One of these people was Mother Jones of course, the great American fighter for workers' rights. Or Eugene Debs, an American who is among the greatest of heroic American political figures.  Lenin called him a true revolutionary. Big Mary Septak is another. I first learned of Big Mary Septak in Mother Jones' Biography.  She ran a boarding house there in Pennsylvania.  I would have to return to the book to tell you more.

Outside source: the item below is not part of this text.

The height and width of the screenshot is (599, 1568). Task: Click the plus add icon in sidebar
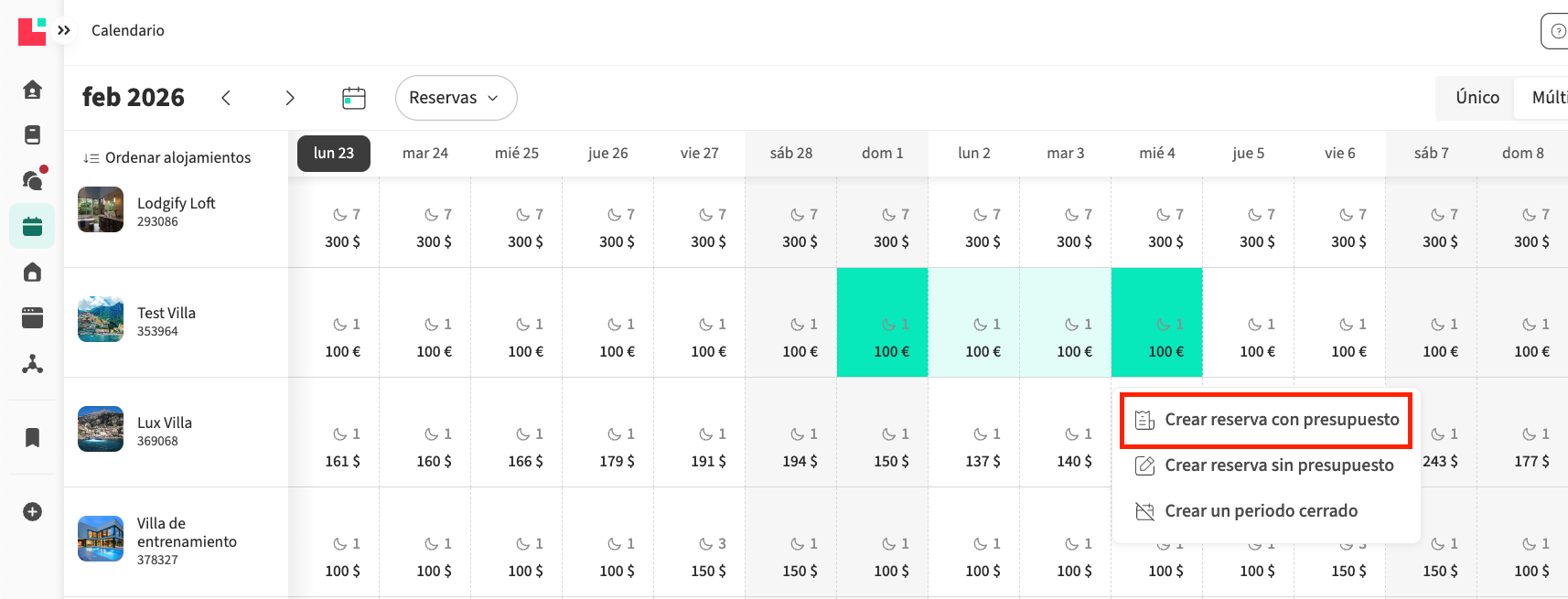tap(32, 511)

But Kurnatovsky, or the description of his life by Leon Trotsky in his biography of Stalin epitomizes for me the sacrifice that millions of people have made for the collective good. Here is how I first heard of Kurnatovsky from Trotsky's biography of Stalin, Kurnatovsky's demise is described to him by Lenin's wife Krupskaya:

It is pertinent here, and only fair, to complete the story of the engineer Kurnatovsky, who really inspired the revolutionary movement at Tiflis at the beginning of the century. After two years in the military prison, he was banished to the Yakut Region, from which escapes were immeasurably more difficult than from the Irkutsk Government. At Yakutsk, on the road, Kurnatovsky participated in the armed resistance of the exiles against the outrages of the authorities, and was sentenced by the court to twelve years at hard labor. Amnestied in the fall of 1905, he reached Chita, which was then deluged with combatants of the Russo-Japanese War. There he became chairman of the Soviet of Workers’, Soldiers’ and Cossaks’ Deputies—the head of the so-called “Chita Republic”.

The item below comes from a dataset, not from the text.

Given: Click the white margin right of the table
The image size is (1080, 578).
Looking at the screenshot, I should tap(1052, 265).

At the beginning of 1906 Kurnatovsky was again arrested and sentenced to death. General Rennenkampt, the pacifier of Siberia, carried the condemned man in his train so that he might witness with his own eyes the executions of workers at every railway station. Because of the new liberal tendency in connection with elections to the First Duma, his death sentence was commuted to life-long banishment to Siberia. Kurnatovsky managed to escape from Nerchinsk to Japan. From there he went to Australia, where he was in great need, worked as a lumberjack and strained himself.

Ill, with inflammation in his ears, he somehow managed to make his way to Paris. “An exceptionally difficult lot,” relates Krupskaya, “finally undermined him. In the autumn of 1910, after his arrival, Ilyitch and I called on him at the hospital.” Two years later, when Lenin and Krupskaya were already living at Cracow, Kurnatovsky died. On the shoulders of the Kurnatovskies and over their corpses the revolution marched forward.

I cried when I first read this. History is full of Kurnatovsky's and we thank them all.  We owe it to them to fight on.